**WORK TO BE COMPLETED**
Please reproduce the following records exactly as they appear.

**MATERIAL PROVIDED**

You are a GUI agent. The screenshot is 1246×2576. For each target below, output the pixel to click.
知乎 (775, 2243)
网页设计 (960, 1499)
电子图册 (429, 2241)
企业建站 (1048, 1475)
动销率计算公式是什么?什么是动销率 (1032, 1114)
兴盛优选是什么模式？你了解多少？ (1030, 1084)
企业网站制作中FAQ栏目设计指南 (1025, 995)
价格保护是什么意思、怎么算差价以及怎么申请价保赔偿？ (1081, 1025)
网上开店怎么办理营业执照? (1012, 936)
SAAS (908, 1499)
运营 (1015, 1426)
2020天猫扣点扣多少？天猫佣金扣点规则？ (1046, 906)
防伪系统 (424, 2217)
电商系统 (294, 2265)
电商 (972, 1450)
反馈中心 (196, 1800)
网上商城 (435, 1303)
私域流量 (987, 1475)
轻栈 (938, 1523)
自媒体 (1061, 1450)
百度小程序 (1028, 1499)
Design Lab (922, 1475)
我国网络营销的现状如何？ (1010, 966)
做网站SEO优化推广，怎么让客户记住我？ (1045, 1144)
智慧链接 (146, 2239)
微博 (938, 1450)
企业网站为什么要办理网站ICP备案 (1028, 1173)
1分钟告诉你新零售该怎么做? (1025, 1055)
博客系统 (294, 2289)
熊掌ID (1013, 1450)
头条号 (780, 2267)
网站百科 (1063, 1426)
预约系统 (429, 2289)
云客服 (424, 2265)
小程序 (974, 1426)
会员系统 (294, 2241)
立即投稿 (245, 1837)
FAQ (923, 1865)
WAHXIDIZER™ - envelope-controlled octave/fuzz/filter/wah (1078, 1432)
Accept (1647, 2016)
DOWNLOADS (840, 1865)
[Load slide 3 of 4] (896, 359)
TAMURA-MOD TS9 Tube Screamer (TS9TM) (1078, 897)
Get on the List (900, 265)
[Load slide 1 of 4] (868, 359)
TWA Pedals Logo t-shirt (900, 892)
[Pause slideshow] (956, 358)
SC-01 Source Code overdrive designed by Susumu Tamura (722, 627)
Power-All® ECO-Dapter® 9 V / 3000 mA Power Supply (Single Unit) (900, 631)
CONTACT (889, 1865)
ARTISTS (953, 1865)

**TASK RESPONSE**
You are a GUI agent. The screenshot is 1246×2576. For each target below, output the pixel to click.
知乎 (775, 2243)
网页设计 (960, 1499)
电子图册 (429, 2241)
企业建站 (1048, 1475)
动销率计算公式是什么?什么是动销率 (1032, 1114)
兴盛优选是什么模式？你了解多少？ (1030, 1084)
企业网站制作中FAQ栏目设计指南 (1025, 995)
价格保护是什么意思、怎么算差价以及怎么申请价保赔偿？ (1081, 1025)
网上开店怎么办理营业执照? (1012, 936)
SAAS (908, 1499)
运营 (1015, 1426)
2020天猫扣点扣多少？天猫佣金扣点规则？ (1046, 906)
防伪系统 (424, 2217)
电商系统 (294, 2265)
电商 (972, 1450)
反馈中心 (196, 1800)
网上商城 (435, 1303)
私域流量 (987, 1475)
轻栈 (938, 1523)
自媒体 (1061, 1450)
百度小程序 (1028, 1499)
Design Lab (922, 1475)
我国网络营销的现状如何？ (1010, 966)
做网站SEO优化推广，怎么让客户记住我？ (1045, 1144)
智慧链接 (146, 2239)
微博 (938, 1450)
企业网站为什么要办理网站ICP备案 (1028, 1173)
1分钟告诉你新零售该怎么做? (1025, 1055)
博客系统 (294, 2289)
熊掌ID (1013, 1450)
头条号 (780, 2267)
网站百科 (1063, 1426)
预约系统 (429, 2289)
云客服 (424, 2265)
小程序 (974, 1426)
会员系统 (294, 2241)
立即投稿 (245, 1837)
FAQ (923, 1865)
WAHXIDIZER™ - envelope-controlled octave/fuzz/filter/wah (1078, 1432)
Accept (1647, 2016)
DOWNLOADS (840, 1865)
[Load slide 3 of 4] (896, 359)
TAMURA-MOD TS9 Tube Screamer (TS9TM) (1078, 897)
Get on the List (900, 265)
[Load slide 1 of 4] (868, 359)
TWA Pedals Logo t-shirt (900, 892)
[Pause slideshow] (956, 358)
SC-01 Source Code overdrive designed by Susumu Tamura (722, 627)
Power-All® ECO-Dapter® 9 V / 3000 mA Power Supply (Single Unit) (900, 631)
CONTACT (889, 1865)
ARTISTS (953, 1865)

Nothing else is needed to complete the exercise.